Samantha wasn’t dumb enough to say another word. She lingered, though, at the cart, until they brought Jed out. Not in cuffs, although the men on either side of him were clearly ready to handle him if he did anything out of line. He hadn’t in the past eighteen months, but she knew he had, a long time ago. Watching Ransom’s face, she thought the doctor was sort of hoping Jed would pull something now, so he’d have an excuse to order Jed’s restraint.
Was this it? The end of things? Were they finally taking him away? Should she react? There’d been no word from the Crew, and nothing from Wyrmwood, either. No changes in the schedule that would indicate that anything had changed.
Jed didn’t look at her when he came out of the room. Not so much as a glance over his shoulder.
She was already planning her attack when the softly drifting scent of lavender returned. She didn’t think he even knew she was there. She’d never spoken to Jed about the real reasons she’d come to Wyrmwood, but it wasn’t impossible that he knew and understood. Not out of the realm of possibility that he would know before she could, before anyone else could, that his time here was over.

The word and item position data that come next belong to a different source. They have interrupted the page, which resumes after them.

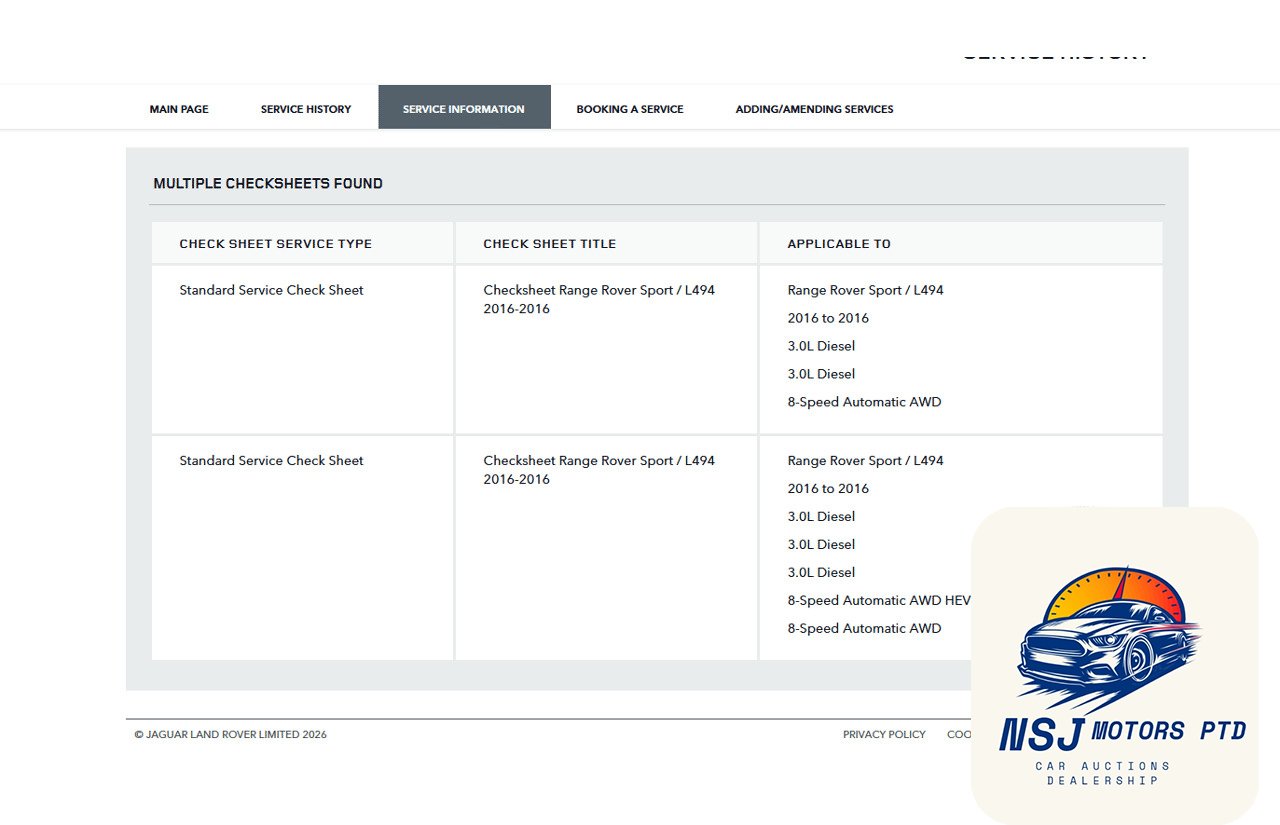
Task: Select first row Standard Service Check Sheet
Action: 271,290
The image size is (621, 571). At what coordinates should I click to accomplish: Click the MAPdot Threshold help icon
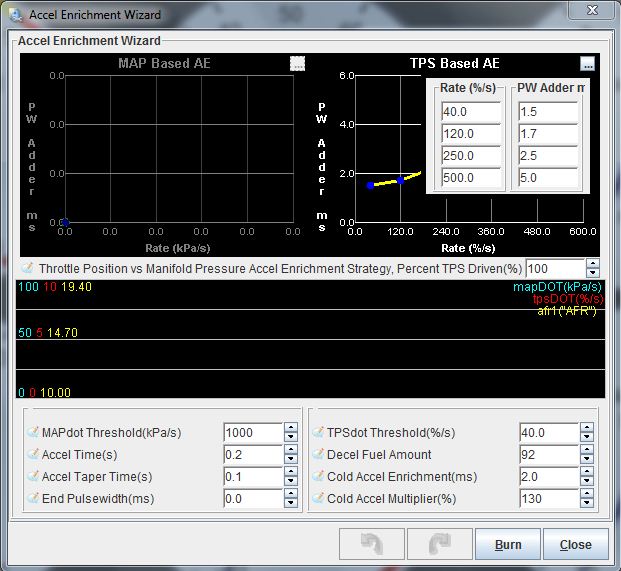30,433
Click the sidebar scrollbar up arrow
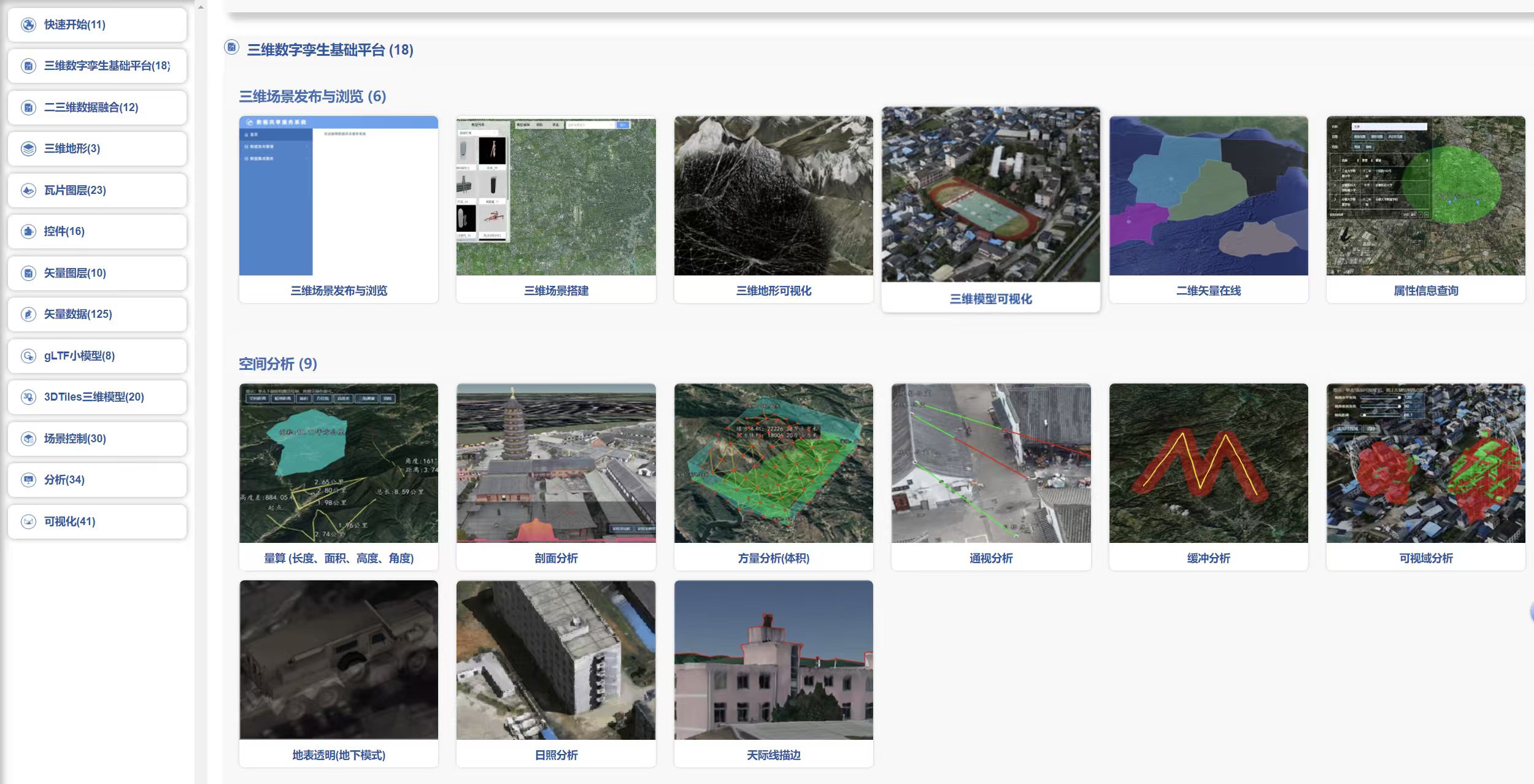This screenshot has width=1534, height=784. click(x=201, y=7)
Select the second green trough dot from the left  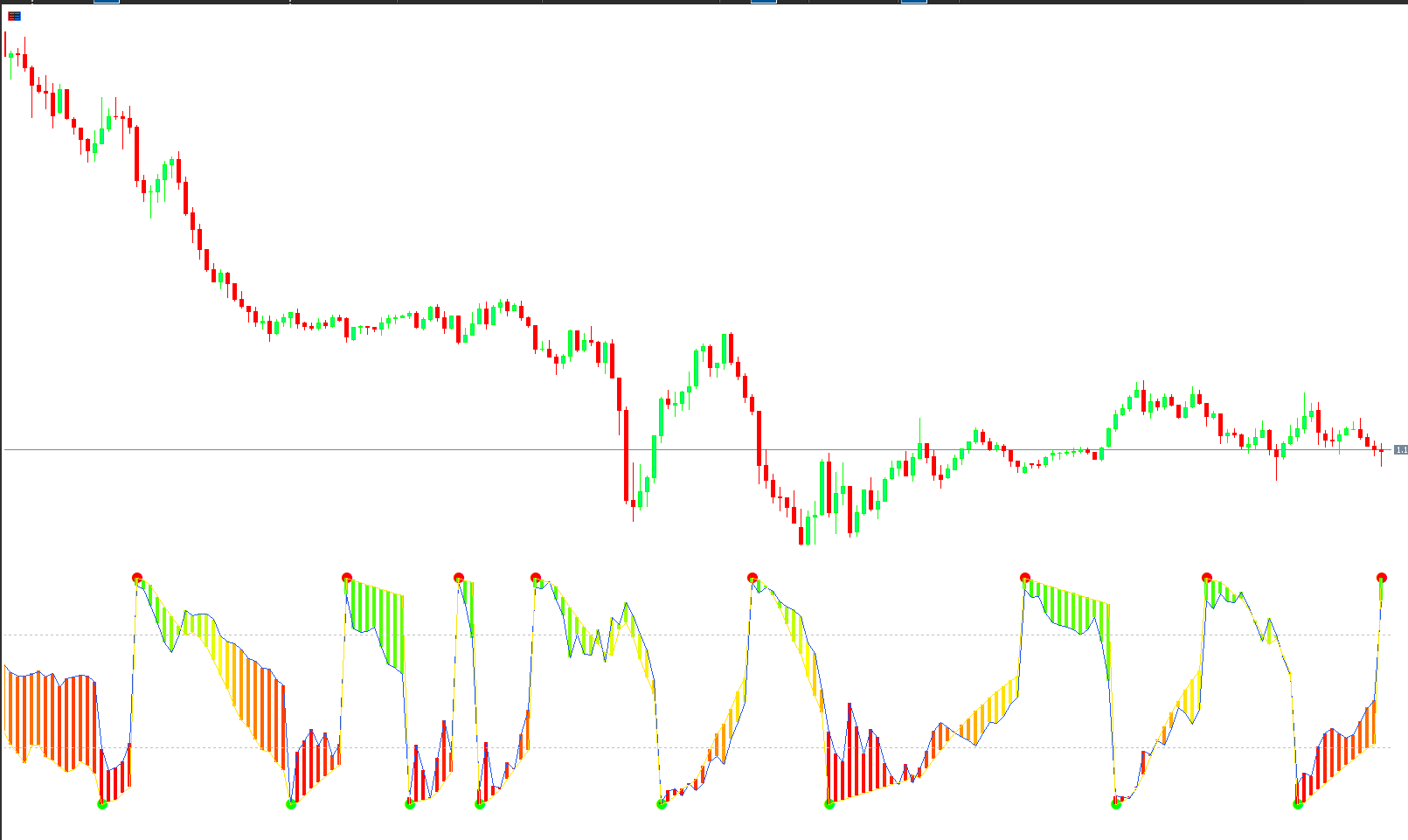291,803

Jed came back as Samantha was finishing her shift. She heard the doors open and stood up from her place at the desk to look. Ransom hadn’t come back with him. The same two guards from before were marching him to his room, a hand beneath each of his elbows to hold him up. He looked exhausted.
“Does he need something? Jed, do you need something?” She came around the desk to face them.
“Doctor said he’ll be fine, he just needs to sleep.” One of the guards gave her an assessing up-and-down look, and then a surprising grin. “I could use a little something, though.”